TEXTO FORNECIDO:
Está chegando a hora de conhecer os vencedores do 51º Festival de Cinema de Gramado. Nesta sexta-feira (18), haverá a premiação dos curtas-metragens. No sábado (19), a partir das 21h, com transmissão ao vivo pelo Canal Brasil, pela TVE e pelo site do festival (neste link), serão entregues no Palácio dos Festivais os Kikitos das mostras competitivas de longas — os nacionais de ficção, os documentários e os gaúchos.
Entre as ficções, acho que só o famigerado suspense Uma Família Feliz, dirigido por José Eduardo Belmonte e estrelado por Grazi Massafera e Reynaldo Gianecchini, deve sair de mãos abanando. Também acho improvável alguma conquista do bastante problemático Angela, assinado por Hugo Prata e protagonizado por Isis Valverde.

Registros de localização para capturas de tela e páginas

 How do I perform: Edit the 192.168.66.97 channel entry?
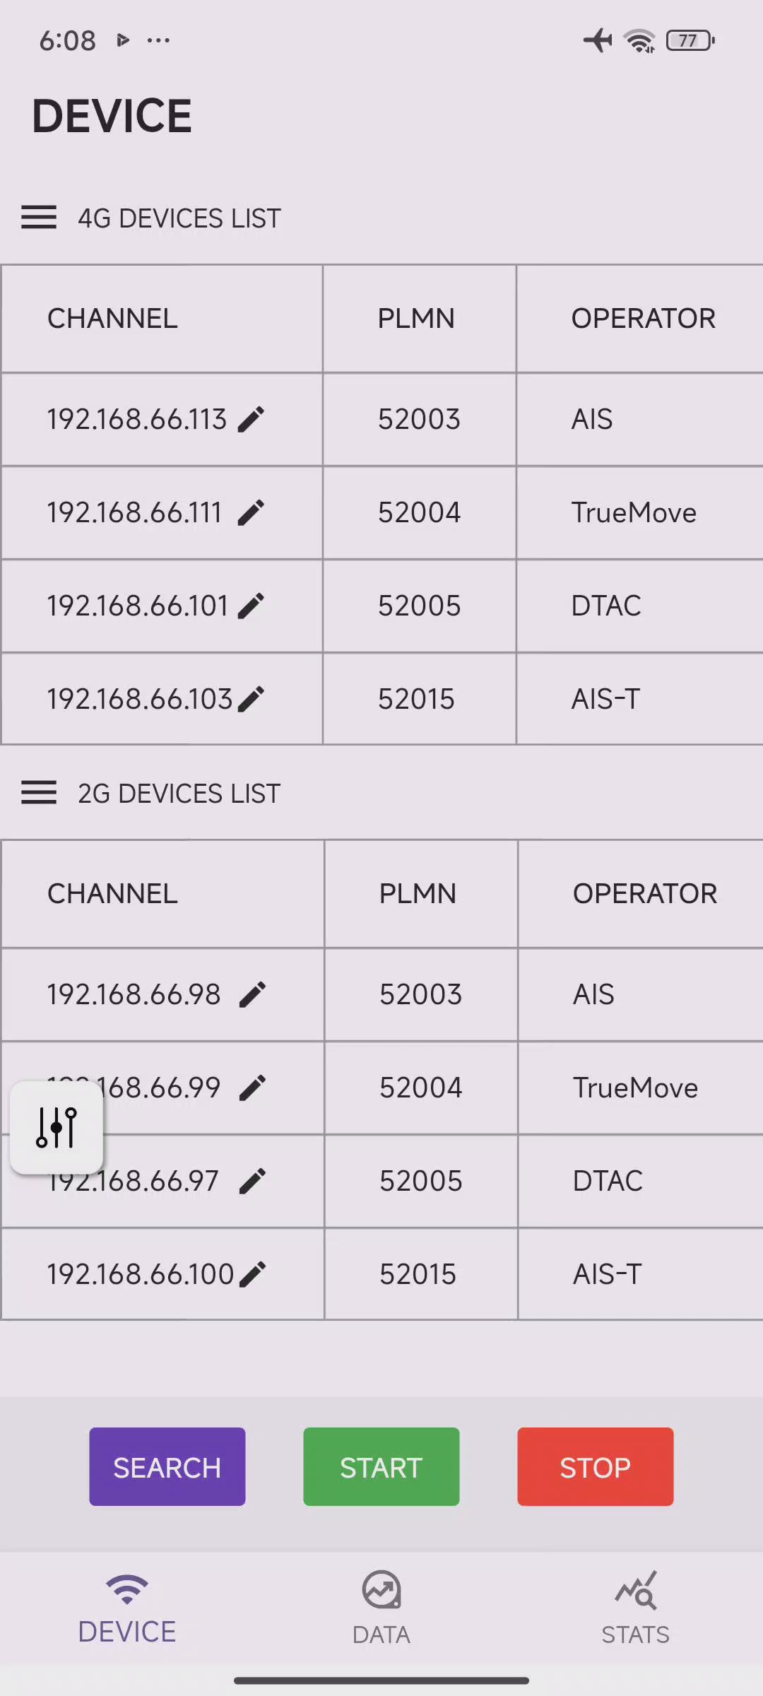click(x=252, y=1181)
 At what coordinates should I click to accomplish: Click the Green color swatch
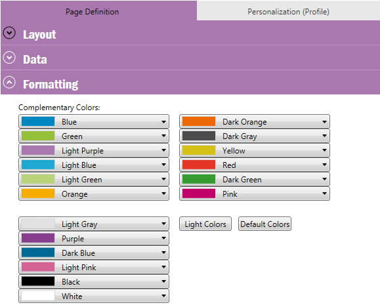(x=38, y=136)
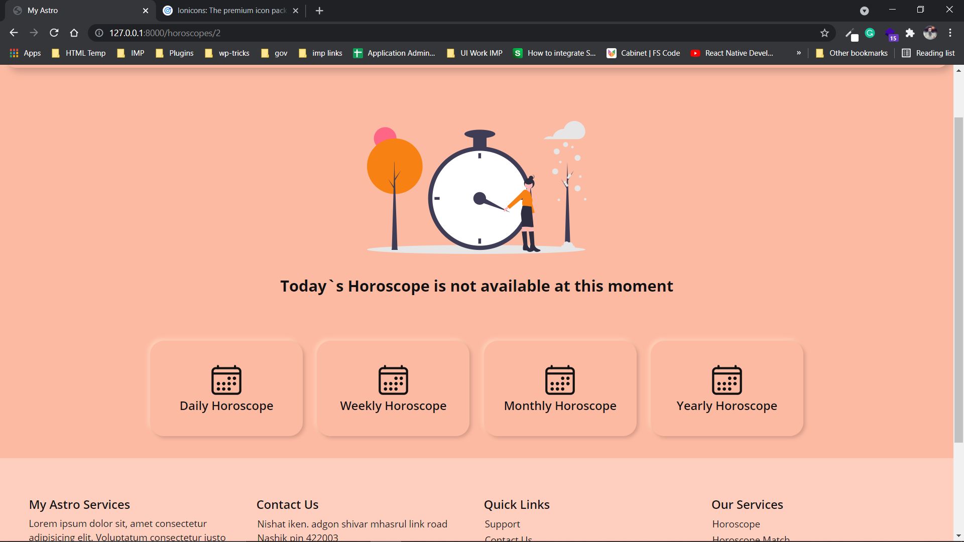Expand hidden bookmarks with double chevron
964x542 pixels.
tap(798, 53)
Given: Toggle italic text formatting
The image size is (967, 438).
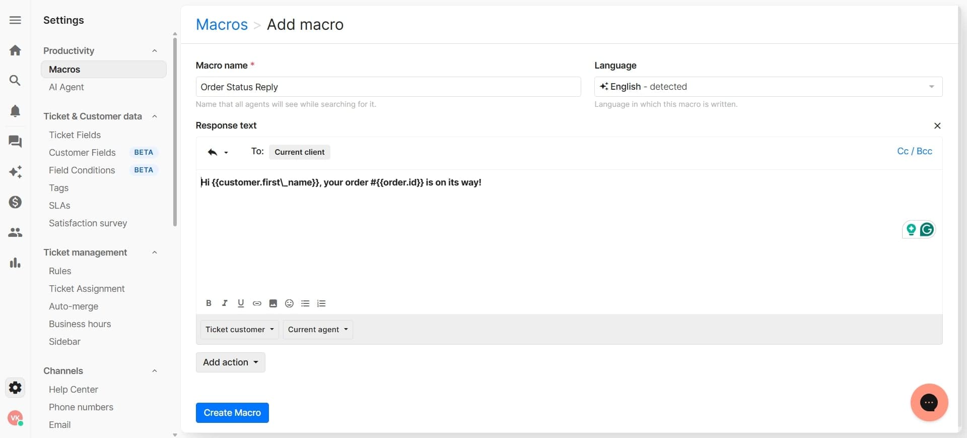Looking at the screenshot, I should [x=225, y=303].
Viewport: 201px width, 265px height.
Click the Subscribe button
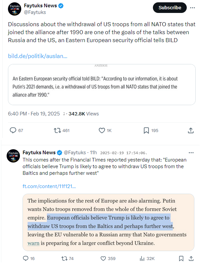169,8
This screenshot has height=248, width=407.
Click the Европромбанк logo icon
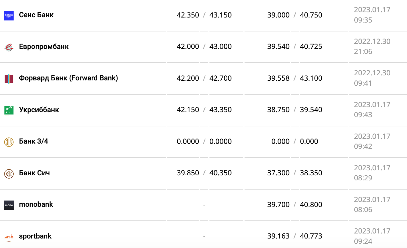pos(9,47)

INSTRUÇÕES:
(a) Imprima o trecho do texto sobre o Festival de Gramado que começa em "Está chegando a" e segue até "e os gaúchos.".
(b) Prossiga com o texto sobre o 51º Festival de Cinema de Gramado a partir do ponto em que ele termina.

RESPOSTAS ABAIXO:
(a)
Está chegando a hora de conhecer os vencedores do 51º Festival de Cinema de Gramado. Nesta sexta-feira (18), haverá a premiação dos curtas-metragens. No sábado (19), a partir das 21h, com transmissão ao vivo pelo Canal Brasil, pela TVE e pelo site do festival (neste link), serão entregues no Palácio dos Festivais os Kikitos das mostras competitivas de longas — os nacionais de ficção, os documentários e os gaúchos.

(b)
Já Mais Pesado É o Céu, de Petrus Cariry, é um bom candidato para prêmios técnicos, como direção de fotografia (do próprio cineasta cearense) e trilha musical (de João Victor Barroso).
Os outros três títulos têm trunfos para almejar triunfos nas deliberações do júri formado por Cristiano Burlan (melhor diretor no ano passado por A Mãe), Elena Soarez (roteirista de Eu Tu Eles), Fabrício Boliveira (ator de Faroeste Caboclo), Letícia Colin (atriz de A Porta ao Lado) e Catarina Apolonio (que trabalha com pós-produção de som).
Tia Virgínia, de Fábio Meira, é uma ótima comédia dramática que dá raro protagonismo a idosos (os atores têm entre 68 e 87 anos) e que retrata uma situação comum a muitos lares brasileiros: a da irmã que não se casou, nunca teve filhos e agora se vê na condição de mãe da própria mãe. No papel da protagonista, Vera Holtz mais do que merece ganhar o Kikito de melhor atriz.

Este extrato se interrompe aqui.